By BRIAN DICKERSON
Detroit Free Press
DETROIT — Future historians seeking to understand the decline of Western Civilization will want to pay close attention to what happened in public schools in southeast Michigan this week.
Spurred by a delta variant that has proved more virulent and dangerous than anyone foresaw last spring, public health authorities in more than a dozen of the state’s largest counties have decreed that students who returned to school this week should wear masks.
But some students aren’t having it — and some of their parents are encouraging them to defy the mask mandate, even if it means being herded into quarantined spaces with other spoiled brats drunk on their own solipsism.
I’m a journalist, and I was once a teenager, so I’m more than sympathetic the idea that governments (and grown-ups in general) sometimes abuse their authority. That’s why we’ve given courts the authority to review the conduct of school districts, state legislatures and even presidents, and to intercede when they exceed their legal authority.
Mask up? Who’s gonna make me?
But the mask-less students and parents who bullied their way into Washtenaw County schools haven’t challenged the county health department’s statutory authority. Perhaps competent lawyers have explained how little traction such a challenge would find in any state or federal courtroom.
Instead, anti-maskers are taking advantage of the reality that most school districts lack the resources to enforce the rules in the face of parents and students determined to defy them.
This is a practical limitation on the “rule of law” Americans like to pretend is sacrosanct in our country. As Bridget McCormack, the chief justice of Michigan’s highest court, likes to remind us, most laws are little more than agreements among the governed. Unless you live in a police state, compliance depends more on self-regulation than external enforcement.
Usually, this works out pretty well. Most of us don’t pilfer groceries or drive 100 mph, even when we’re reasonably confident no one is around to stop us.
But the parents and students defying school mask mandates have taken a different position: If schools don’t have the will or the resources to enforce compliance, they figure, the mandates should be regarded as mere recommendations that any dissenting student is entitled to ignore.

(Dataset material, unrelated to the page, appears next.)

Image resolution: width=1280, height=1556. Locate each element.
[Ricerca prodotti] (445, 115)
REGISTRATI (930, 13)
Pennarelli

The triumph of selfishness
I’m not that mad at those recalcitrant kids. Their prefrontal lobes are still developing, and some will grow up to become fully functioning adults, providing they move away from their parental enablers in time.
The parents who encourage their misguided civil disobedience are more problematic. It’s too late to neuter them, and impractical to quarantine them. Even if they were confined to their own houses, many of them would persist in their delusion that they are fighting a noble and quintessentially American fight to preserve their children’s individual liberty in the face of authoritarian oppression.
But it’s selfishness they’re celebrating, not self-actualization. Defying the overwhelming scientific consensus that masking is an effective means of slowing COVID-19 transmission, these parents have simply decided to subordinate the safety of teachers and other people’s children to the personal convenience of their own.
And there’s nothing principled, or even particularly American, about that.
If your kids attend or attended public school, you’ve run into parents like this before. They’re the ones who complain when one student’s life-threatening allergy compels a teacher to proscribe peanut butter in the classroom, or throw a fit when the high school coach pulls their kid to give playing time to a less-talented teammate. In defending their precious progeny’s personal prerogatives, they risk burdening society with young adults who don’t recognize when the safety and welfare of others trumps their own selfish druthers.
It matters little how brilliant, athletically talented or artistically gifted such children turn out to be. If they graduate from high school without appreciating how their personal conduct enhances or jeopardizes the well-being of their classmates, neighbors and fellow citizens, they will grow up to be jerks.
And the world needs no more of those.